— Ну, не вам об атом судить, положим, — презрительно огрызнулся граф тоном обиженного достоинства.
— А как не нам, то и не вам, — заплатил ему Блудштейн той же монетой. — Но это все не та музыка! — продолжал он. — Нам нет время ждать, и говорите, пожалуйста, прямо: да или нет?
— Да ведь я же представляю вам мои резоны!.. Как вы не хотите понять! Войдите в мое положение!.. Я не отказываюсь, я выеду, но мне необходимо хоть — несколько дней на приведение моих дел в порядок…
— Да или нет, ваше сиятельство? — настойчиво перебил его Блудштейн.
— Фу, ты, Господи!.. Но, наконец, надо же мне собраться, покончить кое-какие мелочные счеты, уложиться, сдать квартиру и мало ли что… Всего этого в несколько часов не успеешь.
— Счеты, какие есть, Бендавид берет на себя, — удостоверил его Блудштейн. — Бендавид уплатит все, до копейки, можете быть спокойны. Квартиру мы сдадим и без вас, по доверенности — оставьте только нам доверенность, на простой бумажке. А что упаковаться, так чемоданы же вы имеете и людей имеете, с ними и упакуетесь. А хотите, и мы даже поможем.
— Да, но… куда же и как я, однако, поеду?.. Надо ведь это сначала сообразить, обдумать, согласитесь сами!
— Поезжайте, куда знаете: в Петербург, в Москву, в Варшаву или за границу — это уже ваше дело, абы только ни в один город в здешнем крае.
— Легко сказать, поезжайте!.. А с чем же я выеду? — грустно усмехнулся Каржоль. — У меня нет ни копейки, — сами же вы меня поставили в такое невозможное положение.
— Ну, прекрасно! Сколько вам надо на выезд?

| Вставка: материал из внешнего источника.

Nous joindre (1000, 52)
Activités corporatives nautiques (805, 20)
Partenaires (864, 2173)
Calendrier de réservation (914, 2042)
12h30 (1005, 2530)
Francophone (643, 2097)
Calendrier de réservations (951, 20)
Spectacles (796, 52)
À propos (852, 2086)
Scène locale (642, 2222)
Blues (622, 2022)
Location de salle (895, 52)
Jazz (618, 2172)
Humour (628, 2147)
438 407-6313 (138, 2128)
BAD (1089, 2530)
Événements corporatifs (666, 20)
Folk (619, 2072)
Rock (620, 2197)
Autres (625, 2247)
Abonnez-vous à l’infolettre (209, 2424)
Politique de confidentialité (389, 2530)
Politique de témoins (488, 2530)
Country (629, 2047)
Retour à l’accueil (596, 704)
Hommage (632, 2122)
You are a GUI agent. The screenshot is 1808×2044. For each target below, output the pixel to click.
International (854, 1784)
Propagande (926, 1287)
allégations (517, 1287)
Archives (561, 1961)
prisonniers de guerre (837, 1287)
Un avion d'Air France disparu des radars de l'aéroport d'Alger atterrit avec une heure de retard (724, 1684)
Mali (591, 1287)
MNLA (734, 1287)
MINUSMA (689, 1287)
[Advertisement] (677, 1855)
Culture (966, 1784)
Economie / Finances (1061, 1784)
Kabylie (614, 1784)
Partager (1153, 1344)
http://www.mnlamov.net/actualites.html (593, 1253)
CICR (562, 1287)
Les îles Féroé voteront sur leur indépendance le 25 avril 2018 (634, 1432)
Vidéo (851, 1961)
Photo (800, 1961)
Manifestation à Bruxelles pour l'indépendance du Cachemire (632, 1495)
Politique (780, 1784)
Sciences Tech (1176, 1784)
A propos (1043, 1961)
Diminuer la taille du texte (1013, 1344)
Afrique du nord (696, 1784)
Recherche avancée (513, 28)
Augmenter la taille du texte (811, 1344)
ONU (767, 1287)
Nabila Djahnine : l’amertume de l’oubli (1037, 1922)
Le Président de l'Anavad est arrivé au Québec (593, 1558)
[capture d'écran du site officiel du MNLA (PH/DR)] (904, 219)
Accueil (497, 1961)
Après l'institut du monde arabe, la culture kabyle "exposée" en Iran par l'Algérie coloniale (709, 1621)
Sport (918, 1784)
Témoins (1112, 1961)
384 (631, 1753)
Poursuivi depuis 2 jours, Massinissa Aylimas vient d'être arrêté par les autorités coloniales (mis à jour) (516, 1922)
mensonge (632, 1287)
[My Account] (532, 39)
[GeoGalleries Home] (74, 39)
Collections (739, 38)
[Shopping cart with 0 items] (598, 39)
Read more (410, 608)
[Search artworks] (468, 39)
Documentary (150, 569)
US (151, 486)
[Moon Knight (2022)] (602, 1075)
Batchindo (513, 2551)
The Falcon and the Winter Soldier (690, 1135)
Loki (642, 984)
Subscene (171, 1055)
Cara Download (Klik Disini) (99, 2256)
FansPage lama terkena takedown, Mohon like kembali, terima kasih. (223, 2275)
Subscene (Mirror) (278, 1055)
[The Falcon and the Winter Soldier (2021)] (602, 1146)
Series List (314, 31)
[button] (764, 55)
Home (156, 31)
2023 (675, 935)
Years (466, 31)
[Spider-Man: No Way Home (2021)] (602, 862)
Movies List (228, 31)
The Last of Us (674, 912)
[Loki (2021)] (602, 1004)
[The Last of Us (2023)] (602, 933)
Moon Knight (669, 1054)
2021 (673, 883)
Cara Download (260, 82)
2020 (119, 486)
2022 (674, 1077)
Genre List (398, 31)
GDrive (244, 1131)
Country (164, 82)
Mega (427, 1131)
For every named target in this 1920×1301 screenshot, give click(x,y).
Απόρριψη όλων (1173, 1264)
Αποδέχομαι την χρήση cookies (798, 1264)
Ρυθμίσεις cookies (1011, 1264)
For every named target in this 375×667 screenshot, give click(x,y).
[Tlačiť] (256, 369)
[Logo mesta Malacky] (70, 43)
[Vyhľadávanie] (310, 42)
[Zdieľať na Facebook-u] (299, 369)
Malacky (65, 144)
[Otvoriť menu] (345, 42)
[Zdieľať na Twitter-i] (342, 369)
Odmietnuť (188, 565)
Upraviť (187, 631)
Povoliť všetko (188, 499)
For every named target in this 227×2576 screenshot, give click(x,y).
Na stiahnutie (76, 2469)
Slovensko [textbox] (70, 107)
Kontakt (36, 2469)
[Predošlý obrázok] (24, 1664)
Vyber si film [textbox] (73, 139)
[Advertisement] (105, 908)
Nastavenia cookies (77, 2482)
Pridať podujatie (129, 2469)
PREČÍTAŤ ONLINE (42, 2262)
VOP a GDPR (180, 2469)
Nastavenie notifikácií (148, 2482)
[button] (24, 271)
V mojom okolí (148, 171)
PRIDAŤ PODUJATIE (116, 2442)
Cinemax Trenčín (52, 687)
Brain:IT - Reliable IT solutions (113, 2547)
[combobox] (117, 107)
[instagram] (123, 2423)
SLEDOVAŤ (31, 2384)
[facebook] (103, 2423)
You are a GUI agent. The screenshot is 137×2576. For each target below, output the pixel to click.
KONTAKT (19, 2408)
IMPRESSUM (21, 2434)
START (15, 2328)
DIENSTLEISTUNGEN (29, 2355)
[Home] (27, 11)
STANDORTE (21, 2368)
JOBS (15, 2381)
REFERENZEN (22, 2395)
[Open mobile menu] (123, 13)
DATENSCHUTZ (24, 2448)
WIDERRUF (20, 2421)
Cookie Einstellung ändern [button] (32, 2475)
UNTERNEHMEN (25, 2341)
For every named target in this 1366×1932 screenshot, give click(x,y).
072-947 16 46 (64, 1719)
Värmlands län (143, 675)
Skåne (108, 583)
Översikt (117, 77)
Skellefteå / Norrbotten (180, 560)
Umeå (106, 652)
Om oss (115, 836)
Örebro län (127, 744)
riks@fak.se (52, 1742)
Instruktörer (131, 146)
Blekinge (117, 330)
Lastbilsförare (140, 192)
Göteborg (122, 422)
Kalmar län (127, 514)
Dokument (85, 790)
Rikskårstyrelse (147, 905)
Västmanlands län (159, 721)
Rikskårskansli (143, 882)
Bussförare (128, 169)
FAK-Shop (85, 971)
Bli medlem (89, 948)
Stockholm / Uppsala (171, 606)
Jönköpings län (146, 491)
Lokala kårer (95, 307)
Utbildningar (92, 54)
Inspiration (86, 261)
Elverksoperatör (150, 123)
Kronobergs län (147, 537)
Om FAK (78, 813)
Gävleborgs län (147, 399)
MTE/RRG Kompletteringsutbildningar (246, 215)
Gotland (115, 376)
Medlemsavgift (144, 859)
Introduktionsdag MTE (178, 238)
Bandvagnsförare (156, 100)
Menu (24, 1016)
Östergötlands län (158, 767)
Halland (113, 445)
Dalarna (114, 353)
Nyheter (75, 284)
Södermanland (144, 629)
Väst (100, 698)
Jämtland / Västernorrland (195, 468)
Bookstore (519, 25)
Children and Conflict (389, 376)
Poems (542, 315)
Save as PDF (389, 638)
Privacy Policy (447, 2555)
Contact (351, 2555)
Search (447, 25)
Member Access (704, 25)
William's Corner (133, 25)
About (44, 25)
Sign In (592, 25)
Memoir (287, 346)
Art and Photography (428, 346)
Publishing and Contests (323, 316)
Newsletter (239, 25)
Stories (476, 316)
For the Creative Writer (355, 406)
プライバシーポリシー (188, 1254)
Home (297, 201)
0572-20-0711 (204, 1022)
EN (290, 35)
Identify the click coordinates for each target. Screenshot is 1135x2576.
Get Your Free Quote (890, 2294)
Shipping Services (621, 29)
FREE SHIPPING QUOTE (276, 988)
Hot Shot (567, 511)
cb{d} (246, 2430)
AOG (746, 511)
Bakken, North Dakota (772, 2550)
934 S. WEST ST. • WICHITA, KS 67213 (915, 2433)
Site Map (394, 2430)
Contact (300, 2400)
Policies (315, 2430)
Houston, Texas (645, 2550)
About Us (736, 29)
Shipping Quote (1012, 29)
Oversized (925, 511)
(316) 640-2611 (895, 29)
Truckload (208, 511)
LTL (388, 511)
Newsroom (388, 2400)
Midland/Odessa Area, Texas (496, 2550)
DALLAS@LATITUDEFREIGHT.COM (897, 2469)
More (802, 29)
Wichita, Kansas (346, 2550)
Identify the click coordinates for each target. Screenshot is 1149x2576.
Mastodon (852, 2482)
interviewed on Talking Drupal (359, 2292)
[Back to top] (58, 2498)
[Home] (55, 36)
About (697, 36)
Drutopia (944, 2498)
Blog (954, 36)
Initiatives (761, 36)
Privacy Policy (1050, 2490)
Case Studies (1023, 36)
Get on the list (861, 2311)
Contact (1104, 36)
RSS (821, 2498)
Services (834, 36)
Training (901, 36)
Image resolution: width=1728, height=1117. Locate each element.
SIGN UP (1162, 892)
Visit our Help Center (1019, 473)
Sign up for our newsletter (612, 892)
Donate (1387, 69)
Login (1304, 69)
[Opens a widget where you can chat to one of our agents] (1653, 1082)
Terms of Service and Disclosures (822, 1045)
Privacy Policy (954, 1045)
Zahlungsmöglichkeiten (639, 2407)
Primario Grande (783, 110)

— Это трудно сказать. Да и как же так, наобум, не сообразивши!.. Тут ведь не один только проезд, а надо же мне, по приезде хотя бы в Москву, положим, ну, хоть на первое время… надо же прожить чем, руки за что зацепить… Ведь вы меня всего лишаете! Благодаря вам, я разорен теперь!..
— Хорошо. Говорите сколько?
— Да, по крайней мере, столько, чтобы в новом месте я мог бы приличным образом начать новое предприятие.
— Н-ну, это слишком широко! Кладите умеренней. Тысяча вам довольно.
— Как тысячу! Помилуйте! — взмолился Каржоль, разводя руками. — Да что же я на тысячу могу сделать?!.. Чтоб завести дело, я прежде всего должен жить прилично, иметь порядочную обстановку… Вы меня мало того что здесь разоряете, да еше и там хотите по миру пустить!.. Я полагал бы, тысяч пять, по крайней мере.
Рабби Абрам и рабби Ионафан переглянулись и заговорили о чем-то между собой на еврейском жаргоне. Каржоль напрасно вслушивался в звуки-непонятного ему языка, напрасно даже старался по выражению их лиц и по интонации разгадать смысл таинственных переговоров: лица оставались совершенно бесстрастны, тон безусловно ровен и спокоен. При этом ему как-то само собою пришло на мысль одно уподобление, а именно, вспомнилось, что таким точно образом переговариваются председатели с членами суда во время заседаний, и он теперь, в неизвестности, ожидал их решения, с чувством, близко похожим на томительно сосущее под ложечкой чувство подсудимого.
— Вы говорите, пять тысяч? — обратился к нему, наконец, Блудштейн. — Извольте. Пускай по-вашему. Вы можете получить от Бендавида пять тысяч, но тогда, когда подпишите вексель на пятьдесят. Вексель будет хоть на мое имя. Согласны?
Каржоль почувствовал, что начинает как будто воскресать. Он понимал, что подобным условием жиды рассчитывают затянуть над ним еще крепче мертвую петлю, но досадно ему было лишь одно: зачем он назначил им только пять, а не десять, не пятнадцать, не двадцать тысяч! Заломил бы больше, было бы, по крайней мере, с чего спустить, и если они так легко сдались на пять, то очень может быть, что согласились бы и на большее, но увы! — промах сделан и теперь его уже не поправишь. А впрочем, не поторговаться ли?.. Авось-либо!..
И он рискнул заявить евреям, что цифра пять тысяч сказана им только так, примерно, что, собственно говоря, прежде чем изъявить на нее свое согласие, ему следует сообразиться, достаточно ли будет такой суммы.
— Ну, нет, извините, больше ни одной копейки! — решительно оборвал его Блудштейн.
Ламдан же Ионафан не сказал ни слова, но зато усмехнулся прямо в глаза Каржолю такой тонкой, иронически язвительной улыбкой, которая прямо показала ему, что этот человек до глубины разгадал всю некрасивую сторону его последнего психического побуждения.